#### [GOAL 1]
Could you translate the sentence "Kids absorb new rules faster than parents do." from the piece on kids' allowances into Spanish?
#### [GOAL 2]
Can you resume the piece on kids' allowances, writing on from its final sentence?
━━━━━ EXTRACTED TEXT
We also undercounted how much the system was undercutting his intrinsic motivation to just… help. The first month after we decoupled, he stopped doing several things he’d been doing willingly when they were paid. The overjustification effect, in a house. It came back, but it took a while.

The thing we got most right, in the end, was naming the change out loud and letting it be uncomfortable for a few weeks. Kids absorb new rules faster than parents do. The discomfort was mostly ours.

Age-appropriate amounts, with a reality check

There’s a popular “rule of thumb” in family-money writing that a weekly allowance should equal roughly $1 per year of age. The provenance is murky. The arithmetic has not aged well; in 1995 dollars maybe, but a $7 weekly allowance for a seven-year-old in 2026 doesn’t buy what the rule originally implied. The real answer is that age-appropriate amounts depend on what you want the money to actually let your kid practice on, and what your household can afford.

A more honest framing:

  • Ages 5–7: small enough that a single decision is the unit of learning. $3–$6 a week, depending on what’s in the local economy — enough that a candy bar plus a small toy is a meaningful trade-off, not enough that they can buy something serious without saving.
━━━━━━━━━━
━━━━━ SOURCE DATA
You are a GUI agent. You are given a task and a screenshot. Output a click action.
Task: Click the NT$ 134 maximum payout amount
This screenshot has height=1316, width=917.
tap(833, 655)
━━━━━━━━━━
#### [TASK OUTPUT 1]
Los niños asimilan las reglas nuevas más rápido que los padres.

#### [TASK OUTPUT 2]
  • Ages 8–11: enough to save for something that takes weeks. $5–$12 a week. The skill at this age is delayed gratification at a longer horizon than a five-year-old can manage.
  • Ages 12+: enough that the kid is making real-budget decisions about things they’d otherwise want you to pay for. $10–$25 a week, often paired with a clearer agreement about what the allowance is now expected to cover (their phone data plan, their share of streaming, their own snacks). The skill at this age is household-finance simulation: small budget, real trade-offs.

These are ranges, not prescriptions. The specific number depends on what your family can actually afford, what costs you’re shifting to the kid, and how much practice you want them to get with money before they leave the house. The CFPB’s age-by-age milestones are a more rigorous source if you want a developmental scaffold.

The honest bottom line

Both popular camps on this question are working with partial information. The contribution camp is right that paying for ordinary household participation can erode the thing you’re trying to build. The market camp is right that money handled, not money lectured about, is what teaches kids about money.

The version that worked for us — chores everyone does because we live here; small base allowance disconnected from chores; bonus jobs for genuine extra labor — is one defensible version of the research. There are others. The specific rule matters less than the consistency, and the consistency depends on having explained the rule clearly enough that the kid (and you) know which category any given task falls into.

Pick a system. Explain it once. Stick to it long enough to evaluate. Change it on purpose rather than by drift. And if you find yourself, at 9am on a Saturday, being asked which paying jobs are available before being asked anything else, take that as a signal worth listening to.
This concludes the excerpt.